Jpen, I think what coaledsweat is suggesting is the same as below, just re-worded. If not here's my take on your plumbing schematic.
I would not use the oil boiler to heat a storage tank, use the external coal heated coil to heat a supply tank[also called a tempering tank]. The way you have the plumbing now, you will have a large quantity of oil heated water cooling-to-tepid in a storage tank, and no way to raise the temp of the stored water quickly. The effectivness of an external coil is still a big question, and you are gambling that it will keep the storage tank warm. But you will still be using oil all the time to heat any domestic hot water. If you shut down the coal stove the water in the storage tank will cool within a day, and you won't have hot water.
Use the external coil to heat a supply tank. This supply tank can be a discarded hot water tank, either 40 or 50 gallon is common and will work. This supply tank has the cold water supply to your domestic hot water tee'd into the loop. The outlet from the tank/loop goes to the inlet of your steam boiler's water coil.
The way this will work is that during a long night or day that the coal stove is producing heat, the coil will slowly heat the water in the supply tank, and store this hot water.

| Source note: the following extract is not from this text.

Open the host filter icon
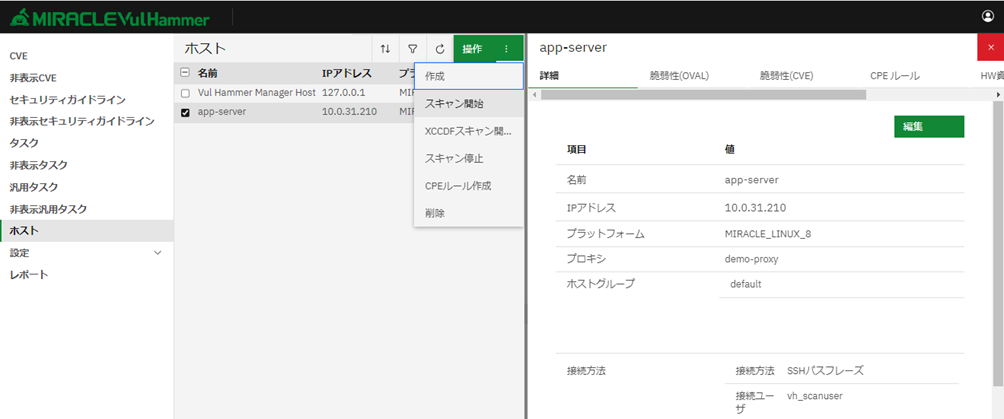Viewport: 1004px width, 419px height. pos(412,49)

When you use domestic hot water, this preheated water will supply the coil in the boiler, then on to the point-of-use in your house. If the water in the supply tank is hotter than the boiler's water, then some heat will be transfered to the boiler, can't be helped. This heat is still stored in the boiler water. If the supply water is cooler than the boiler water, then the boiler will eventually turn on the oil burner to keep the water at a desired temperature.
Your external mounted coil is not going to be very effective [my opinion], and the sand-box you described may act as an insulator instead of a conductor. I'm thinking that this location is going to make the coil almost ineffective at recovering heat. These coils don't have much surface area, and need to be in the high temp of the firebox to be effective. I'm thinking that at best you will be warming the supply tank, I doubt very much if you can get 40 gallons of water to 200* in even 12-18 hours of heating with no added make-up cold water. [no hot water use].
If you can find a discarded electric hot water tank with a bad electric element, and make up your own coil, you won't have much invested if the external coil is ineffective. Experimenting is a good thing as long as there isn't too much money invested.
Any amount of pre-heating the supply water to your steam boiler's coil will save you oil, even if the water is only 100*, it is better than the usual supply water temp of 50-55*. So I think it is a worthwhile experiment.
I think an insulated aluminum or SS box around your external coil with a highly polished inside surface would be more effective at transfering heat to the coil than surrounding it in sand. Most of the heat coming off of the back of your coal stove is radiant, and needs to be reflected back to the surface of the coil. The surface of the coil needs to be a dull dark color, to absorb as much heat and reflect as little as possibe.